Loss of TBPH, the Drosophila Tdp-43 ortholog, increases miR-1 activity in fly wings. A, wings from control or dppGAL4::UAS-dmiR-1-expressing flies (dpp>dmiR-1) show that miR-1 expression causes decreased L3-L4 intervein distance (25). B, fly wings from intercrosses of three different TBPH hypomorphic lines to dpp>dmiR-1 flies showed enhancement of the dpp>dmiR-1 phenotype.
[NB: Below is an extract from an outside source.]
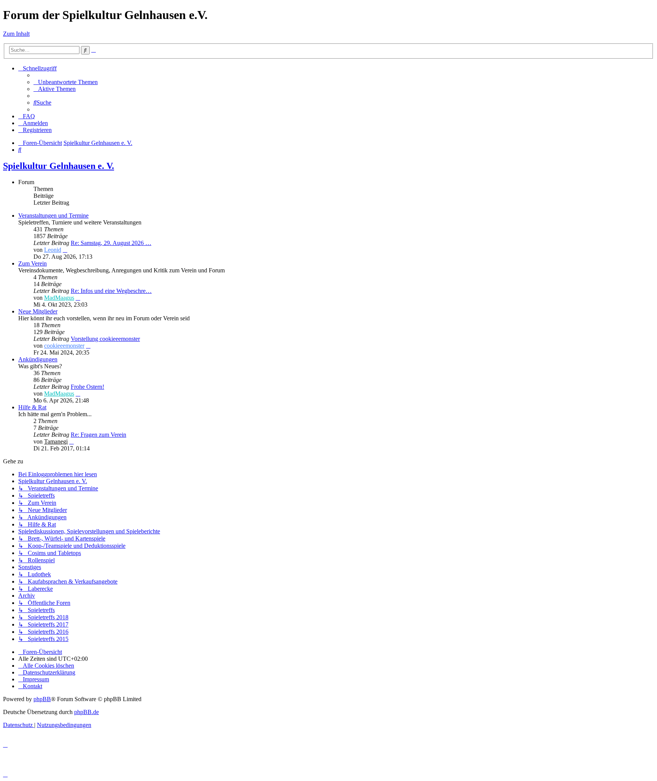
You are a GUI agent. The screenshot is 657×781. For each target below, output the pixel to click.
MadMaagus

Quantitation of wing phenotypes from parental, dpp>dmiR-1 (Control), or dpp>dmiR-1 X TBPH hypomorph crosses is shown. C, wing morphology in flies carrying the temperature-sensitive dpp>dmiR-1 allele housed at 18, 20, or 22 °C. Quantitation of wing phenotypes is shown. Narrow is defined as L3-L4 intervein distance of dpp>dmiR-1 at 18 °C; Enhanced Narrowing is defined as ≥50% further reduction in L3-L4 intervein distance as compared with dpp>dmiR-1 at 18 °C.

FIGURE 3.

TDP-43 suppresses activity of miR-1 and miR-206 by inhibiting their association with AGO2. A, Western blots to detect TDP-43 and AGO2 in C₂C₁₂ cells transfected with nontargeting control siRNA (siControl) or siRNA directed against Tdp-43 (siTDP-43). Arrow indicates 43-kDa band corresponding to TDP-43. GAPDH levels show equal protein loading. B, miR-206 and miR-133b levels in C₂C₁₂ cells transfected with nontargeting control siRNA (siControl) or siRNA directed against Tdp-43 (siTDP-43) as detected by qRT-PCR and normalized to U6 levels. C, luciferase reporter assays measuring activity of miR-1 or miR-206 in control (siControl) or TDP-43-depleted (siTDP-43) cells. Ctrl miRNA, control miRNA. D, Western analysis detecting AGO2 protein following immunoprecipitation from TDP-43-depleted (siTDP-43) or control (siControl) C₂C₁₂ cells using α-AGO2 (AGO2 IP), mouse IgG (IgG IP), or 20% input showed efficient and specific recovery of AGO2 protein. E, miRNA levels recovered by AGO2 RNA IP from C₂C₁₂ cells transfected with an siRNA targeting Tdp-43 (siTDP-43) were compared with those transfected with a nontargeting control siRNA (siControl) (NS, not significant; *, p < 0.05).

FIGURE 4.

TDP-43 overexpression decreases miR-1 family activity in mouse muscle. A, average levels of IGF-1 protein, determined by ELISA, and Igf-1 mRNA, detected by qRT-PCR, in hindlimb skeletal muscle of 3.5 week old, male, nontransgenic (NTG, n = 2) or TDP-43 transgenic (TDP-43 TG, n = 3) littermates. B, Western blots to detect HDAC4 and TDP-43 protein in hindlimb skeletal muscle of 3.5 week old, male, nontransgenic (NTG) or TDP-43 transgenic (TDP-43 TG) littermates. Relative HDAC4 quantity, as determined by densitometry, is shown above. GAPDH levels show equal protein loading. C, average levels of HDAC4 protein and Hdac4 mRNA in samples analyzed in A and B. D, relative levels of miR-1 and miR-206 detected by qRT-PCR using the same samples analyzed in A–C (NS, not significant; *, p < 0.05).